# [Task details]
Find the line containing "The height and" in the material below, then please transcribe it and each line after it exactly, without the pictures.

# [Information given]

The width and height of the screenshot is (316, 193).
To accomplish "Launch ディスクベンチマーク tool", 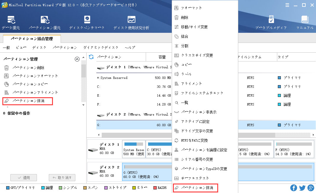I will click(x=87, y=20).
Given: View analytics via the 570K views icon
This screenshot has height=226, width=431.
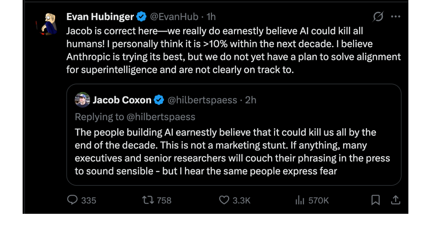Looking at the screenshot, I should click(x=300, y=200).
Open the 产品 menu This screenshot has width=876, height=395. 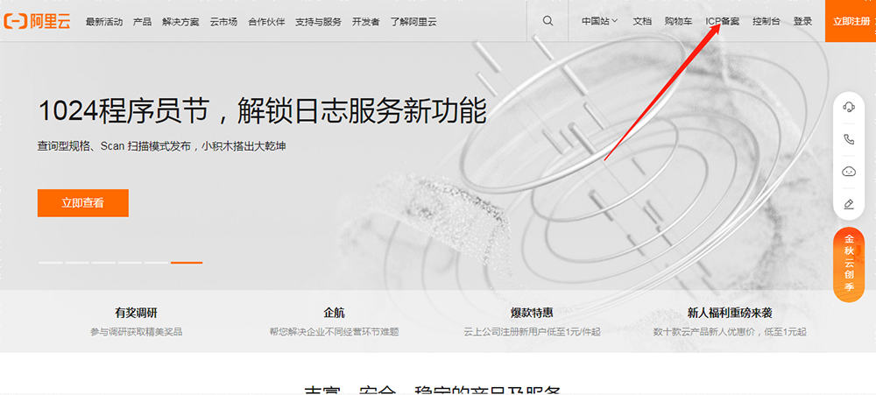[x=142, y=21]
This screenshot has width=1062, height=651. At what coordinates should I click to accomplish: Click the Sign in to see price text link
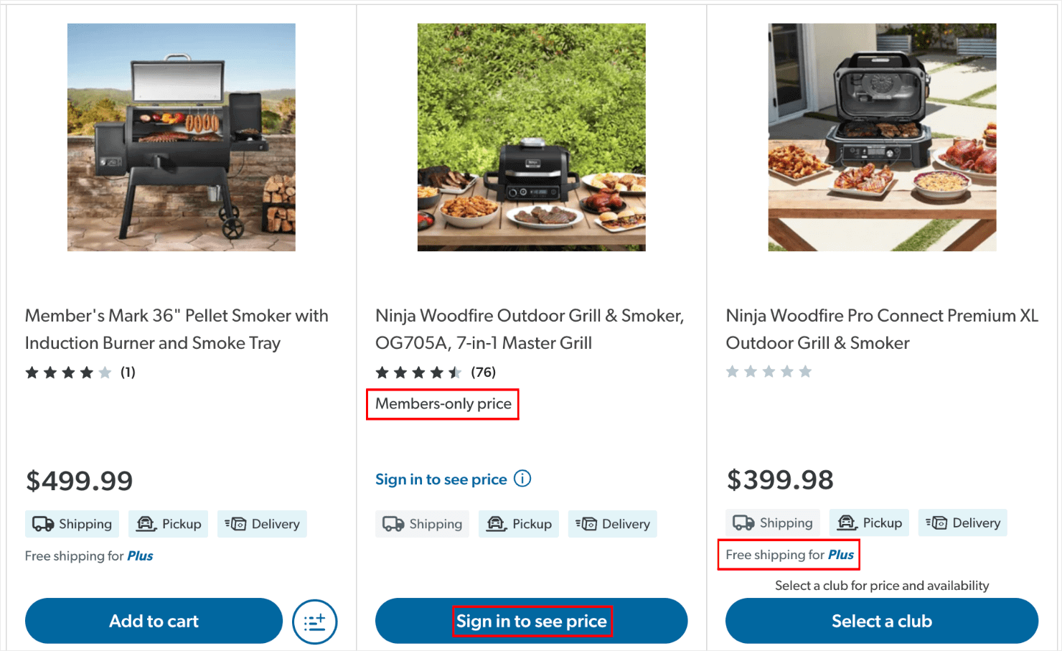point(440,479)
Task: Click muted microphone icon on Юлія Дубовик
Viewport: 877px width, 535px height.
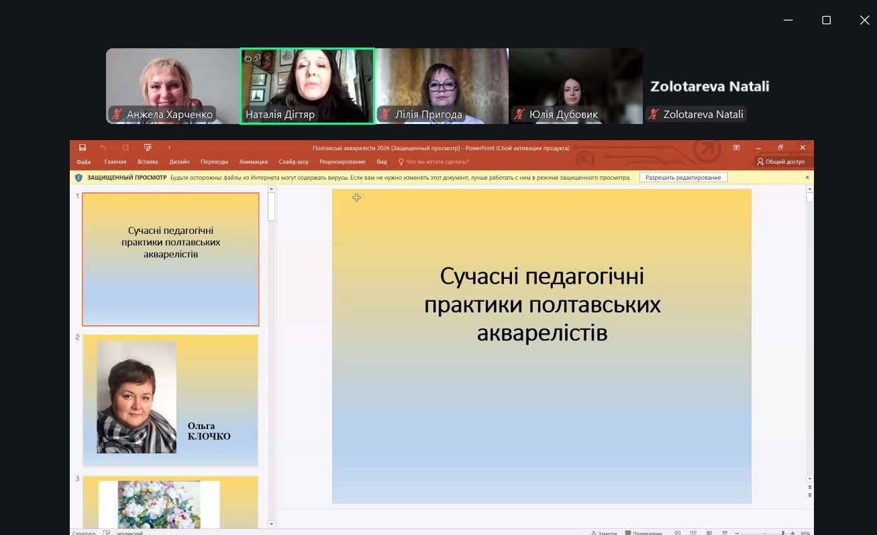Action: click(519, 115)
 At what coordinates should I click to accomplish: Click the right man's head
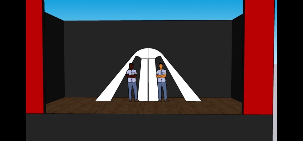pyautogui.click(x=161, y=66)
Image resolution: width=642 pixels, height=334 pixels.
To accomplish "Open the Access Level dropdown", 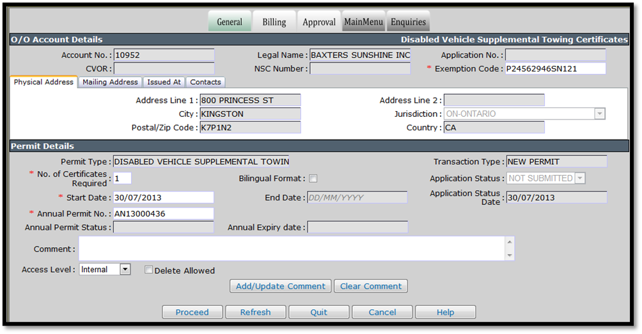I will 125,269.
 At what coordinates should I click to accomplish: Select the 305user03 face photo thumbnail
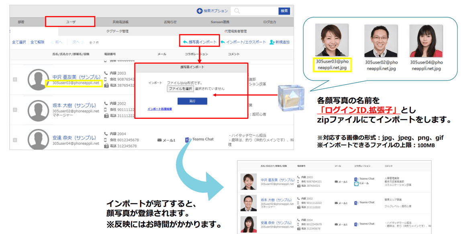(x=332, y=40)
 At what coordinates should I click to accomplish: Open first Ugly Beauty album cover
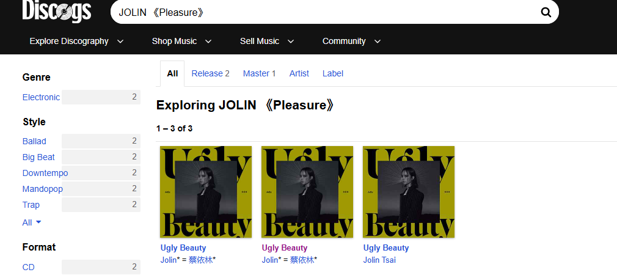206,192
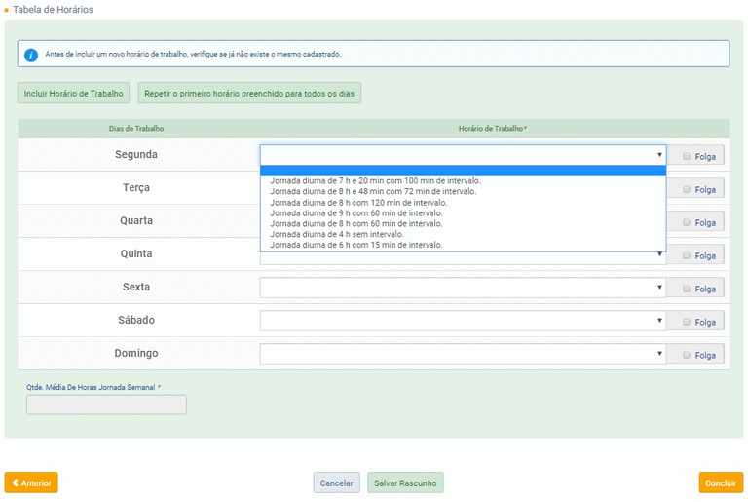This screenshot has width=748, height=502.
Task: Click the Qtde. Média de Horas field
Action: click(106, 405)
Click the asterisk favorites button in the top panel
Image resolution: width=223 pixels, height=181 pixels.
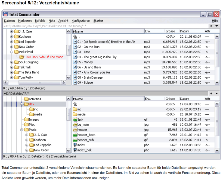click(211, 26)
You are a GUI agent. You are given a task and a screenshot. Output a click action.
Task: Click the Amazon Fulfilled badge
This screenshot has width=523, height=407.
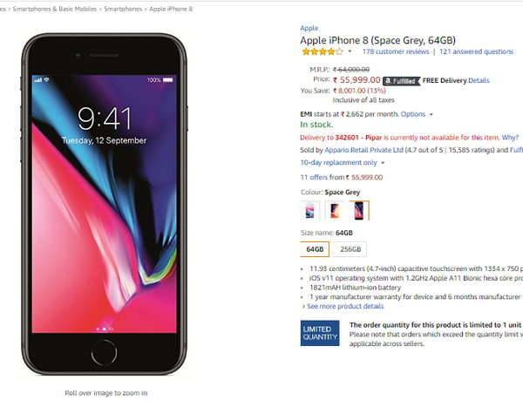401,81
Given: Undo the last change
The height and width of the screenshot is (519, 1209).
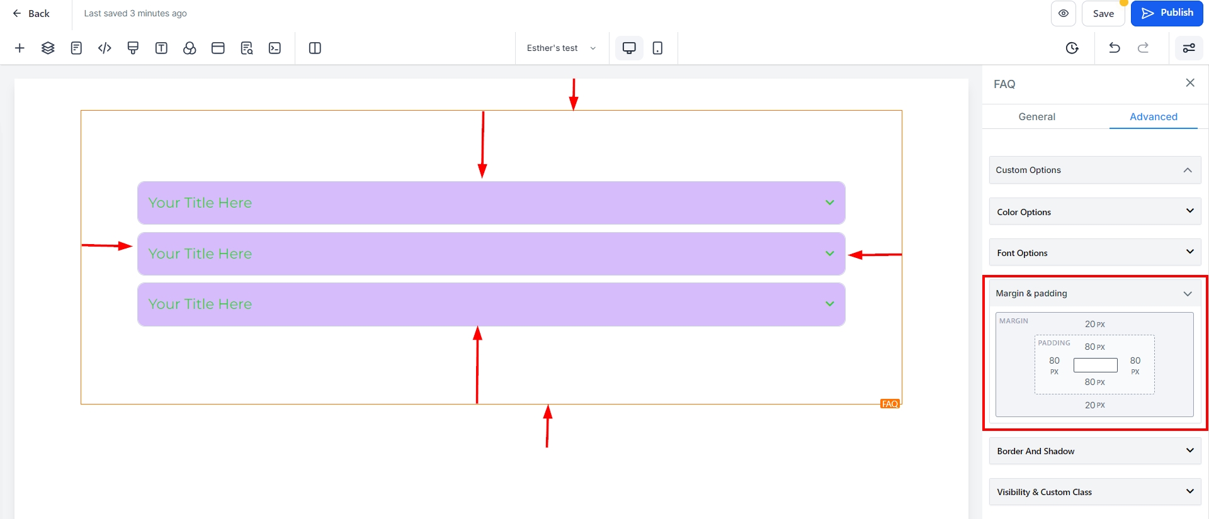Looking at the screenshot, I should point(1115,48).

# [Result of the exercise]
The height and width of the screenshot is (519, 1209).
Looking at the screenshot, I should point(1115,48).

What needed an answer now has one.